Studio album by Hannah Peel
- Released: 31 January 2011 (UK)
- Recorded: Expanding Studios (Benge Studios)
- Genres: Alternative rock/indie rock, folk, electronic
- Label: Static Caravan Recordings
- Producer: Mike Lindsay

= The Broken Wave =

The Broken Wave is the debut album by London-based alternative rock/indie folk artist Hannah Peel, released on 31 January 2011.

==Recording, production==
Varying in mood and tone, The Broken Wave covers themes of "joy and hope of falling in love through to the pain and loss of betrayal". In addition to eight original songs, the album features covers of "Cailin Deas Crúite na mBó" and "The Parting Glass", two traditional Irish folk songs.

The Broken Wave was mixed at Expanding Studios (Benge Studios) in London, UK by Ben Edwards and mastered at Electric Mastering in London, UK by Guy Davie.

==Critical reception==

The Broken Wave has generally received positive reviews.
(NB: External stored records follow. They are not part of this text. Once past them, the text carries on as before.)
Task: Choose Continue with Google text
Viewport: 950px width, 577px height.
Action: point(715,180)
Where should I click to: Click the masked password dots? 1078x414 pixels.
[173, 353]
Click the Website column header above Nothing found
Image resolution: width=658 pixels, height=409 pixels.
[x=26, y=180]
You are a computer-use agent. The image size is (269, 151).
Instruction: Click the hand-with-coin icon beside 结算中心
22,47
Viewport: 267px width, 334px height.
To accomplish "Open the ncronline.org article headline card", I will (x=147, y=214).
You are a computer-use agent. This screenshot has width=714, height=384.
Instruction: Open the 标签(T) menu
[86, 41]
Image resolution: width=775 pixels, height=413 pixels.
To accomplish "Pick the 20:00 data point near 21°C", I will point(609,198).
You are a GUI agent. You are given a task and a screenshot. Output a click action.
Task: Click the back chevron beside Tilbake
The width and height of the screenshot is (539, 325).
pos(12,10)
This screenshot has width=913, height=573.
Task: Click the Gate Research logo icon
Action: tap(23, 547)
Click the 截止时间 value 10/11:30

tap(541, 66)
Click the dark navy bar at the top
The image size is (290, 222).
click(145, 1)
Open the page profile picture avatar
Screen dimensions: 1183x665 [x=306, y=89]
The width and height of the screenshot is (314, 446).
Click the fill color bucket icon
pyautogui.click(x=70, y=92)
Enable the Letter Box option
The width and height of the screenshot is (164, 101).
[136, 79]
Matt Conner of The Line of Best Fit commended the album, stating that "the release is best described as a house of cards, maintaining a certain grace and fragility throughout the ten songs present" and lauding its "authenticity and vulnerability few singers can approach".
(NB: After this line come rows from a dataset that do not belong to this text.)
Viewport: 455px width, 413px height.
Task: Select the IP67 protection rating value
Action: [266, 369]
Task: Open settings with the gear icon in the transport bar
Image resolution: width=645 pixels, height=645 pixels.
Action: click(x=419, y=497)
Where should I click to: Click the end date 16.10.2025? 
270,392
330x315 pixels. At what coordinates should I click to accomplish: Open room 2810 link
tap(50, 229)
John Eyles of the BBC commented that the album was a "distinctive debut album" and suggested that the album's main strengths were Peel's use of "allusions and metaphors", her "insights into the break up of relationships [that] displays a maturity rare in a 28-year-old", and her voice. Eyles also noted the "fragile beauty", which "ideally conveys the longing and yearning contained within the complex emotions of the songs".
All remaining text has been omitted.